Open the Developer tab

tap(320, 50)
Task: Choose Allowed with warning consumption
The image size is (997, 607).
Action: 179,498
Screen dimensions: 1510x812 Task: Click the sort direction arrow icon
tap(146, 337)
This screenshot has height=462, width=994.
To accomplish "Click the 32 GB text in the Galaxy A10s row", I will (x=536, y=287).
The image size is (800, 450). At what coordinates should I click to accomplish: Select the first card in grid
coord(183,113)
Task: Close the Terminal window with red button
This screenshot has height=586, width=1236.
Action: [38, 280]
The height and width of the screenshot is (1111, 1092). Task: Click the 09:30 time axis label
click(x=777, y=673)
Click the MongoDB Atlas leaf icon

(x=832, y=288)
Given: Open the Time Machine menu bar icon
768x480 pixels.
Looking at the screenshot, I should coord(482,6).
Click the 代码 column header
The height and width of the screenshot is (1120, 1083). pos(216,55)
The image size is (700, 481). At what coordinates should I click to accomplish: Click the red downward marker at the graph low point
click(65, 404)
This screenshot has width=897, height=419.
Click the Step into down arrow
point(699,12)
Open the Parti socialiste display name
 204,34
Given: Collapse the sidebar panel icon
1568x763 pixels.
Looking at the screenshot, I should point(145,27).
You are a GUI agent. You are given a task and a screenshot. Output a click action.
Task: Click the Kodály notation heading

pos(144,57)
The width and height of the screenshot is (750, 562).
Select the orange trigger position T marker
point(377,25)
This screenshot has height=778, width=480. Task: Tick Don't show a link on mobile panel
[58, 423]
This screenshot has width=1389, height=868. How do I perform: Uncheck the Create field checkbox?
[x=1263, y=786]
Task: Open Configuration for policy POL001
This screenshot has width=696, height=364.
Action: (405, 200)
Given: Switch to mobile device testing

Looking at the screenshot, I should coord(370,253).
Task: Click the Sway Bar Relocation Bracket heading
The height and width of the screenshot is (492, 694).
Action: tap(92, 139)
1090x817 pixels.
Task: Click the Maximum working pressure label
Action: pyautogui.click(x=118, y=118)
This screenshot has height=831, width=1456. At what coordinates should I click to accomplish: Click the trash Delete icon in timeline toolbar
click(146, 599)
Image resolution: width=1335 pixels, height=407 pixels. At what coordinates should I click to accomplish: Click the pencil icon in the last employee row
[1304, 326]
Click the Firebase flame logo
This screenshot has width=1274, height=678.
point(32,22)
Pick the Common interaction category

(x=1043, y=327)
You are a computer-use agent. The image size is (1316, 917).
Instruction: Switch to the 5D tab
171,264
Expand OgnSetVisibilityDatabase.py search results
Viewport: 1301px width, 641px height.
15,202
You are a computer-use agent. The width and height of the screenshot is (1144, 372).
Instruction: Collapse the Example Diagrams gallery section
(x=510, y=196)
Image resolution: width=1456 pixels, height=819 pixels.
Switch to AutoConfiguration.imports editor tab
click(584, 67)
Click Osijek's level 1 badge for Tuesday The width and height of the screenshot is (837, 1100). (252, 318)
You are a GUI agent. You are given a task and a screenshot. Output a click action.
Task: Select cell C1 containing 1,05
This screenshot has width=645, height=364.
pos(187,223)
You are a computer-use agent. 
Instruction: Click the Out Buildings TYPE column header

Objective: Rename "Instruction" to "Goal" throughout all the rows above, and reproduce the lines with nothing else changed.

Task response:
Open the Developer tab

tap(320, 50)
Task: Choose Allowed with warning consumption
The image size is (997, 607).
Action: 179,498
Screen dimensions: 1510x812 Task: Click the sort direction arrow icon
tap(146, 337)
This screenshot has height=462, width=994.
To accomplish "Click the 32 GB text in the Galaxy A10s row", I will (x=536, y=287).
The image size is (800, 450). At what coordinates should I click to accomplish: Select the first card in grid
coord(183,113)
Task: Close the Terminal window with red button
This screenshot has height=586, width=1236.
Action: [38, 280]
The height and width of the screenshot is (1111, 1092). Task: Click the 09:30 time axis label
click(x=777, y=673)
Click the MongoDB Atlas leaf icon

(x=832, y=288)
Given: Open the Time Machine menu bar icon
768x480 pixels.
Looking at the screenshot, I should coord(482,6).
Click the 代码 column header
The height and width of the screenshot is (1120, 1083). pos(216,55)
The image size is (700, 481). At what coordinates should I click to accomplish: Click the red downward marker at the graph low point
click(65, 404)
This screenshot has width=897, height=419.
Click the Step into down arrow
point(699,12)
Open the Parti socialiste display name
 204,34
Given: Collapse the sidebar panel icon
1568x763 pixels.
Looking at the screenshot, I should point(145,27).
You are a GUI agent. You are given a task and a screenshot. Output a click action.
Task: Click the Kodály notation heading

pos(144,57)
The width and height of the screenshot is (750, 562).
Select the orange trigger position T marker
point(377,25)
This screenshot has height=778, width=480. Task: Tick Don't show a link on mobile panel
[58, 423]
This screenshot has width=1389, height=868. How do I perform: Uncheck the Create field checkbox?
[x=1263, y=786]
Task: Open Configuration for policy POL001
This screenshot has width=696, height=364.
Action: (405, 200)
Given: Switch to mobile device testing

Looking at the screenshot, I should coord(370,253).
Task: Click the Sway Bar Relocation Bracket heading
The height and width of the screenshot is (492, 694).
Action: tap(92, 139)
1090x817 pixels.
Task: Click the Maximum working pressure label
Action: pyautogui.click(x=118, y=118)
This screenshot has height=831, width=1456. At what coordinates should I click to accomplish: Click the trash Delete icon in timeline toolbar
click(146, 599)
Image resolution: width=1335 pixels, height=407 pixels. At what coordinates should I click to accomplish: Click the pencil icon in the last employee row
[1304, 326]
Click the Firebase flame logo
This screenshot has width=1274, height=678.
point(32,22)
Pick the Common interaction category

(x=1043, y=327)
You are a computer-use agent. The image size is (1316, 917).
Goal: Switch to the 5D tab
171,264
Expand OgnSetVisibilityDatabase.py search results
Viewport: 1301px width, 641px height.
15,202
You are a computer-use agent. The width and height of the screenshot is (1144, 372).
Goal: Collapse the Example Diagrams gallery section
(x=510, y=196)
Image resolution: width=1456 pixels, height=819 pixels.
Switch to AutoConfiguration.imports editor tab
click(584, 67)
Click Osijek's level 1 badge for Tuesday The width and height of the screenshot is (837, 1100). (252, 318)
You are a GUI agent. You are given a task and a screenshot. Output a click action.
Task: Select cell C1 containing 1,05
This screenshot has width=645, height=364.
pos(187,223)
You are a computer-use agent. 
Goal: Click the Out Buildings TYPE column header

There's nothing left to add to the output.